Stored records:
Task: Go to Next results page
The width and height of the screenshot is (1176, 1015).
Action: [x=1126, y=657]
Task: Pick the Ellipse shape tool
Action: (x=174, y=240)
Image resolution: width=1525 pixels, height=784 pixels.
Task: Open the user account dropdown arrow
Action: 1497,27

EXERCISE DETAILS:
All of the data above needs to be written out again, exactly.

SOLUTION TO THE PROBLEM:
Task: Go to Next results page
The width and height of the screenshot is (1176, 1015).
Action: [x=1126, y=657]
Task: Pick the Ellipse shape tool
Action: (x=174, y=240)
Image resolution: width=1525 pixels, height=784 pixels.
Task: Open the user account dropdown arrow
Action: 1497,27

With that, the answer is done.